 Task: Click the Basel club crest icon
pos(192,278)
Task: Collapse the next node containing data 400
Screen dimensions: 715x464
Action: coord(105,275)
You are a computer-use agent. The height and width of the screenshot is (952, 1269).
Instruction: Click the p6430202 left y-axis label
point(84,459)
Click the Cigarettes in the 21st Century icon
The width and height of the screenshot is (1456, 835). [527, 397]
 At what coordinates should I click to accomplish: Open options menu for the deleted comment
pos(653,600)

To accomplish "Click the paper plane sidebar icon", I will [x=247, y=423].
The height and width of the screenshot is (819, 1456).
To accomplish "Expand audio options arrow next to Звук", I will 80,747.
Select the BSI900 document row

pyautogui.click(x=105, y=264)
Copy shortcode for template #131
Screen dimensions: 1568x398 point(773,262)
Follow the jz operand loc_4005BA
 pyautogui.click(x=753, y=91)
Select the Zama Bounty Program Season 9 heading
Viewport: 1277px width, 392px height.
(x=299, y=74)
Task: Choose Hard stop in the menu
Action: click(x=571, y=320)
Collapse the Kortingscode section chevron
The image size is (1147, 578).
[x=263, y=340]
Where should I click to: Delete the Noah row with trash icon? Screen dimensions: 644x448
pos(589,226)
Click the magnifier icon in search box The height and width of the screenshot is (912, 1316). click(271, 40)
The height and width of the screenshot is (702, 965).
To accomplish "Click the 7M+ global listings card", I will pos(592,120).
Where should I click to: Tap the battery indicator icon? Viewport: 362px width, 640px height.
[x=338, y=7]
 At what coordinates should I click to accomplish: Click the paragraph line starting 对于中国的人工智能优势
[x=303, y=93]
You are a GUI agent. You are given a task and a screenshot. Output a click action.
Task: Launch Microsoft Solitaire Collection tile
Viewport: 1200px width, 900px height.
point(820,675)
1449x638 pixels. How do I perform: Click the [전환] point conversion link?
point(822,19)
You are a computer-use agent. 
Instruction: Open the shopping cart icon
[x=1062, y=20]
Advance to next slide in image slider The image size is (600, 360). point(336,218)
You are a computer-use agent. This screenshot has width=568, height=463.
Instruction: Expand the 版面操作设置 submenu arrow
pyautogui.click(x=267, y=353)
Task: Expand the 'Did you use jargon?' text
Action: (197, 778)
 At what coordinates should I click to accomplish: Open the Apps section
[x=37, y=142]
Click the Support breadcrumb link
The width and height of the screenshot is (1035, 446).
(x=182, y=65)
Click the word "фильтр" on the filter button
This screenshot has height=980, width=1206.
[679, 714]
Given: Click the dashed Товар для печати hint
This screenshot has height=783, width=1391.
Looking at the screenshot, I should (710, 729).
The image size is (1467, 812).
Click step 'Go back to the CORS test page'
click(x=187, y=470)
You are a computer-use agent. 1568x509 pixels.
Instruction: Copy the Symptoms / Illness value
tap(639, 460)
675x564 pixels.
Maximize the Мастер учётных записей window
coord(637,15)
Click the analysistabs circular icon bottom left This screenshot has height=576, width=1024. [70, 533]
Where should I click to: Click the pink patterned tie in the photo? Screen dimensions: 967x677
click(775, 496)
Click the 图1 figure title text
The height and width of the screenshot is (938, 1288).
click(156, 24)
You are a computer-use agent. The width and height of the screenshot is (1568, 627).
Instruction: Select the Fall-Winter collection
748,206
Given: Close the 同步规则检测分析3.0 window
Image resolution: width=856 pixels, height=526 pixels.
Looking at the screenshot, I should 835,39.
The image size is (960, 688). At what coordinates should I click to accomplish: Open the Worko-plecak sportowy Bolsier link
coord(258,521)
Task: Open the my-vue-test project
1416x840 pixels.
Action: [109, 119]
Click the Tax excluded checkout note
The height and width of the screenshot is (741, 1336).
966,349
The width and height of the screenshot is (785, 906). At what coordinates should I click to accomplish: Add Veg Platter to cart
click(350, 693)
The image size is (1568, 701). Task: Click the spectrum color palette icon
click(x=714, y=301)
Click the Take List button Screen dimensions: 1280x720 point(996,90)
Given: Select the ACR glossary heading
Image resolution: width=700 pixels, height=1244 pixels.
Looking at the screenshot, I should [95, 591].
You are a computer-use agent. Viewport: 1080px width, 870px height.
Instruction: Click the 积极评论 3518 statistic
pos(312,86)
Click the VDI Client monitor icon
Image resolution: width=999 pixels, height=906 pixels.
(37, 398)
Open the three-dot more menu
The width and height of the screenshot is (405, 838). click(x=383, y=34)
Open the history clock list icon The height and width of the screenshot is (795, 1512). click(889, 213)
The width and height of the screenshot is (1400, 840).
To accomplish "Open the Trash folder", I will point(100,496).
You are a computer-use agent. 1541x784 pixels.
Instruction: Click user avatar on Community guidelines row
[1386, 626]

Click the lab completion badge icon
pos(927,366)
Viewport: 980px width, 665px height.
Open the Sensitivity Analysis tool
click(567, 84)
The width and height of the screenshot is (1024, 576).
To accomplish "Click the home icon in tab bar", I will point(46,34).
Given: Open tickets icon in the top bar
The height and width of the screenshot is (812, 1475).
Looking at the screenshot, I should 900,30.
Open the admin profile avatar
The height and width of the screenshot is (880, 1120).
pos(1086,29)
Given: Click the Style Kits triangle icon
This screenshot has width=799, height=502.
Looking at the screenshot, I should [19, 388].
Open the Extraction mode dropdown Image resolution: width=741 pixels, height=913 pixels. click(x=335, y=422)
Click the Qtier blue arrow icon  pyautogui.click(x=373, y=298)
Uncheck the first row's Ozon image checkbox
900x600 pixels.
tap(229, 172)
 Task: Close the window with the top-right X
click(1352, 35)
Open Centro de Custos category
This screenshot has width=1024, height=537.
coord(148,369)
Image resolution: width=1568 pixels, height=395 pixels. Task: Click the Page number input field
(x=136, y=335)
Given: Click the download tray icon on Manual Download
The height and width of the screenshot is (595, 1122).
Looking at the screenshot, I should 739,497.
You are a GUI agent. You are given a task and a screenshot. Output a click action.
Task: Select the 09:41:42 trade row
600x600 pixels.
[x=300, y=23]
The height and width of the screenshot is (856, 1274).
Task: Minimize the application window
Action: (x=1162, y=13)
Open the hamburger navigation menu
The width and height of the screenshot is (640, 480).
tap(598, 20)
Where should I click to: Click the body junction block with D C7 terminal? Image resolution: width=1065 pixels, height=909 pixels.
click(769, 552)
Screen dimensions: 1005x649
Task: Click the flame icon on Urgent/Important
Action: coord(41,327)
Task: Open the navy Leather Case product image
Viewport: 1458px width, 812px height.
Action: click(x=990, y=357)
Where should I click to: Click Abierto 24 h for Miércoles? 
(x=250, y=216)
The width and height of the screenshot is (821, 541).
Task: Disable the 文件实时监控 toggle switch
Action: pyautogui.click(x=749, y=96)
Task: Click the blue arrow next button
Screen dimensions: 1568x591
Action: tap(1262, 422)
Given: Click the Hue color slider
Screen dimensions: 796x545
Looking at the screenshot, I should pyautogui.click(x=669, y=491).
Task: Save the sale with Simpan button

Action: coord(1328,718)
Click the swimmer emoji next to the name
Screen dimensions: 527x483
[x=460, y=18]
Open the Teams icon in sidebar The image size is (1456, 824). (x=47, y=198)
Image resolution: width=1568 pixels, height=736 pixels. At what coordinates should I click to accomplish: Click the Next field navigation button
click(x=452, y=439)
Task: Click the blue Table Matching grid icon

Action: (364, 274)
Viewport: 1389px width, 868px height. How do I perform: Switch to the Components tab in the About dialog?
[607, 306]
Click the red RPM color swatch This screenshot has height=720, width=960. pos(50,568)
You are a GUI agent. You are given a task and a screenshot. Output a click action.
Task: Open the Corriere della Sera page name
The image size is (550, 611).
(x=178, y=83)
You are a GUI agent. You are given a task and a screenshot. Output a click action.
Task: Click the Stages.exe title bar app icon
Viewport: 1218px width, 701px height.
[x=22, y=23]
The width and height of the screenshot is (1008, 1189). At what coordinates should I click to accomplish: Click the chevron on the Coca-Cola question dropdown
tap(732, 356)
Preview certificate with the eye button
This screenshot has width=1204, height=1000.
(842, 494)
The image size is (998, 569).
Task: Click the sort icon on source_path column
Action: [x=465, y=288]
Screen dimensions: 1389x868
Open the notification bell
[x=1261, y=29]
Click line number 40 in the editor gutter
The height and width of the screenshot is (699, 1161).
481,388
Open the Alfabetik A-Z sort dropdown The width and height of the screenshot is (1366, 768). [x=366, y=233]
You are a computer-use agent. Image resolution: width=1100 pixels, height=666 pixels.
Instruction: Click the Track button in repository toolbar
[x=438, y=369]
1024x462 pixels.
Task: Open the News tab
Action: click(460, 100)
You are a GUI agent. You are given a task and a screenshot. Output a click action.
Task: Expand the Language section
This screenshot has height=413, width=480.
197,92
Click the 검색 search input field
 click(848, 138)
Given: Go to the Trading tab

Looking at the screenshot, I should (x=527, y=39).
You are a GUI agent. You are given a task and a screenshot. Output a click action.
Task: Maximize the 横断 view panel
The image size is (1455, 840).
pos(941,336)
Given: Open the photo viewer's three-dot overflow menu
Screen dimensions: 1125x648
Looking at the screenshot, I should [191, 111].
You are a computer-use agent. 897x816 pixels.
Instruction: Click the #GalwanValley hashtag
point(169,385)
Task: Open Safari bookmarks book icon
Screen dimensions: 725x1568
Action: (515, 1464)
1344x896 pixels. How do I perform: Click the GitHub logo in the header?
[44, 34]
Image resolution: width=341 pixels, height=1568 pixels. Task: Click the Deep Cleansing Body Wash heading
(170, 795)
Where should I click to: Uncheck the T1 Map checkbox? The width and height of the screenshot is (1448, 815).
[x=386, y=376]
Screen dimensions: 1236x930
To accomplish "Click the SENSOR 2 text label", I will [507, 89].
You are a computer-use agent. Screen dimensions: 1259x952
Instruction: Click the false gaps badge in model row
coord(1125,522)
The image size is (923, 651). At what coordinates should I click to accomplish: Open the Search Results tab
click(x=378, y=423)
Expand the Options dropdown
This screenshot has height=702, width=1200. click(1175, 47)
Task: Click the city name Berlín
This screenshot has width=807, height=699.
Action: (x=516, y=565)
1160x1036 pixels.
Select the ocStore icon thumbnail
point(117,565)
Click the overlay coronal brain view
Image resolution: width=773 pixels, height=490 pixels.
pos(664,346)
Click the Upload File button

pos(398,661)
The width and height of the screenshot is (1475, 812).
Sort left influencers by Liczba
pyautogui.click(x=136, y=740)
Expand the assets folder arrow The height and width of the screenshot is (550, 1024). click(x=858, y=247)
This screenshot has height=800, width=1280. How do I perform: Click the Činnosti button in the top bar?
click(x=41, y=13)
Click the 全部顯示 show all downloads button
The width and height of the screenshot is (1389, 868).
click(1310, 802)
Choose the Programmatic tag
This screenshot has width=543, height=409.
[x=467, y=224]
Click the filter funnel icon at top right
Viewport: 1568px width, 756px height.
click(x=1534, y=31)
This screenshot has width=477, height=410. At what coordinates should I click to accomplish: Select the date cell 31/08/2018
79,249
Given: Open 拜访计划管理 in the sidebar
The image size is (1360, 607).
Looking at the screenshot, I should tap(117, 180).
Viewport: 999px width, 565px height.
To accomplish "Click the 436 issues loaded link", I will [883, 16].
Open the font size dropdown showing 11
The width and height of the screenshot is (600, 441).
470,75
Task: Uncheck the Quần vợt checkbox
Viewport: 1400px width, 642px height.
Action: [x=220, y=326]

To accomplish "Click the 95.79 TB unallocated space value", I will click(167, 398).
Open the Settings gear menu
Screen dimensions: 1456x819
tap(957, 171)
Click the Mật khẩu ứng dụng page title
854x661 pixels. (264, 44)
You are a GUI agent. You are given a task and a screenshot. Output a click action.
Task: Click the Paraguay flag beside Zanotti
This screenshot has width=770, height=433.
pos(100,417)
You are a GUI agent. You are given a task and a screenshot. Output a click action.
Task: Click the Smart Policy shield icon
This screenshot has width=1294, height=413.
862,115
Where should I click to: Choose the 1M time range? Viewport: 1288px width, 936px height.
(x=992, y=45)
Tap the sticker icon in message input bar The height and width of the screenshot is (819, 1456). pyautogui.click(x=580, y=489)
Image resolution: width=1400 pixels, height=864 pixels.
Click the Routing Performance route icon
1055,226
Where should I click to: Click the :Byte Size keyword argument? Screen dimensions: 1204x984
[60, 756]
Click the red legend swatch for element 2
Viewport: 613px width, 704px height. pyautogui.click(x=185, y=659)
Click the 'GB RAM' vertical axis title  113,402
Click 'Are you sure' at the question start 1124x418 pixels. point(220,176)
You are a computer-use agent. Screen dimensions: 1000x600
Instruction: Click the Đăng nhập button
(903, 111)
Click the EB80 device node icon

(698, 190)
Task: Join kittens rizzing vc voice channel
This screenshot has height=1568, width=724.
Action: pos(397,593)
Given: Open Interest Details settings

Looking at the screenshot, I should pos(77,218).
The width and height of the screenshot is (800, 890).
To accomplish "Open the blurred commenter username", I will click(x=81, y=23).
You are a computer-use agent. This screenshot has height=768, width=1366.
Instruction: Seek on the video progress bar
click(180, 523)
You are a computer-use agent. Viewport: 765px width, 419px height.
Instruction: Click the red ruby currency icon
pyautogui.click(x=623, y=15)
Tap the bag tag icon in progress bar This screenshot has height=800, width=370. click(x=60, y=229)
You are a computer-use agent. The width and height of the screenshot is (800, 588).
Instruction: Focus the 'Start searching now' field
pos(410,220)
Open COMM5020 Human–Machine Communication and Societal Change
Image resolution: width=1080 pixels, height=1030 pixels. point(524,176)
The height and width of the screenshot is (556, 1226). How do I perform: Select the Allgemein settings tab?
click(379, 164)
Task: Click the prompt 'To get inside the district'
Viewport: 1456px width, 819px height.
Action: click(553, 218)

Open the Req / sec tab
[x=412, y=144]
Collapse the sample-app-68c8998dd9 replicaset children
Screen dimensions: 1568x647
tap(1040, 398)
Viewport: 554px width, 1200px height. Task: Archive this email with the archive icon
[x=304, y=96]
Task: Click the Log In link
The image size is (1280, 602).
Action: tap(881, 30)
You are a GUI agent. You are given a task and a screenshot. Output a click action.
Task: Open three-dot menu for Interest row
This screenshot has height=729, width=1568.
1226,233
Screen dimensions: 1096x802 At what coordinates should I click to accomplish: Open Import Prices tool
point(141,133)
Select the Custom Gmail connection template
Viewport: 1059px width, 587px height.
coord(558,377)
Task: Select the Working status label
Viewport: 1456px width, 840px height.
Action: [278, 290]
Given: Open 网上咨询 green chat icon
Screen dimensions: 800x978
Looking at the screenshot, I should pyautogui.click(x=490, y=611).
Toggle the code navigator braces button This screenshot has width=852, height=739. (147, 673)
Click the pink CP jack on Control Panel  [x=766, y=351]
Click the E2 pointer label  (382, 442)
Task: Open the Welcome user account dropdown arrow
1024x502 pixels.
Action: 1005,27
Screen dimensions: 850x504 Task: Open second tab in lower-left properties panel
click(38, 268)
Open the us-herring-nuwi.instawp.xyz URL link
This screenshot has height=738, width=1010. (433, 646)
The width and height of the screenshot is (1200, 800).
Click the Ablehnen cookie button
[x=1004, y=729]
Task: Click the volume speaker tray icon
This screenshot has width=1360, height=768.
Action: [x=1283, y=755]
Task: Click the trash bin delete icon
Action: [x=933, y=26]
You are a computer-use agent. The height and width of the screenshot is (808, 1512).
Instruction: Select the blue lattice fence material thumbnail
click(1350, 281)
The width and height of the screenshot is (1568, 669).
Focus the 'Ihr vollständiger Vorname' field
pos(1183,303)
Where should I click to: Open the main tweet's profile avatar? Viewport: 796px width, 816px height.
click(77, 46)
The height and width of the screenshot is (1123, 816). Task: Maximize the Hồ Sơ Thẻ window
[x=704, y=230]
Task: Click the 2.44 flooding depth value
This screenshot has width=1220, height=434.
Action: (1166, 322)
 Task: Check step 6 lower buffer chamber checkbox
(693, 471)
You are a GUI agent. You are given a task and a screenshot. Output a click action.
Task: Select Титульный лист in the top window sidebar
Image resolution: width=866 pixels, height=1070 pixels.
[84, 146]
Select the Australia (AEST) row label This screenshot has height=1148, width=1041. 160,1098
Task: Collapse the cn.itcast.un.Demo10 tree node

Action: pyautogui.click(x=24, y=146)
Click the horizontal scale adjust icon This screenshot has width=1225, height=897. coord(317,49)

### PROBLEM DETAILS
Change "Instruction" to "Command" in the data, starting at the very first line and ending at the line containing "Advance to next", with both ends included. Give only those lines and leave everything else in them unchanged.

### SOLUTION FOR THIS PROBLEM
 Task: Click the Basel club crest icon
pos(192,278)
Task: Collapse the next node containing data 400
Screen dimensions: 715x464
Action: coord(105,275)
You are a computer-use agent. The height and width of the screenshot is (952, 1269).
Command: Click the p6430202 left y-axis label
point(84,459)
Click the Cigarettes in the 21st Century icon
The width and height of the screenshot is (1456, 835). [527, 397]
 At what coordinates should I click to accomplish: Open options menu for the deleted comment
pos(653,600)

To accomplish "Click the paper plane sidebar icon", I will [x=247, y=423].
The height and width of the screenshot is (819, 1456).
To accomplish "Expand audio options arrow next to Звук", I will 80,747.
Select the BSI900 document row

pyautogui.click(x=105, y=264)
Copy shortcode for template #131
Screen dimensions: 1568x398 point(773,262)
Follow the jz operand loc_4005BA
 pyautogui.click(x=753, y=91)
Select the Zama Bounty Program Season 9 heading
Viewport: 1277px width, 392px height.
(x=299, y=74)
Task: Choose Hard stop in the menu
Action: click(x=571, y=320)
Collapse the Kortingscode section chevron
The image size is (1147, 578).
[x=263, y=340]
Where should I click to: Delete the Noah row with trash icon? Screen dimensions: 644x448
pos(589,226)
Click the magnifier icon in search box The height and width of the screenshot is (912, 1316). click(271, 40)
The height and width of the screenshot is (702, 965).
To accomplish "Click the 7M+ global listings card", I will pos(592,120).
Where should I click to: Tap the battery indicator icon? Viewport: 362px width, 640px height.
[x=338, y=7]
 At what coordinates should I click to accomplish: Click the paragraph line starting 对于中国的人工智能优势
[x=303, y=93]
You are a GUI agent. You are given a task and a screenshot. Output a click action.
Task: Launch Microsoft Solitaire Collection tile
Viewport: 1200px width, 900px height.
point(820,675)
1449x638 pixels. How do I perform: Click the [전환] point conversion link?
point(822,19)
You are a computer-use agent. 
Command: Open the shopping cart icon
[x=1062, y=20]
Advance to next slide in image slider The image size is (600, 360). point(336,218)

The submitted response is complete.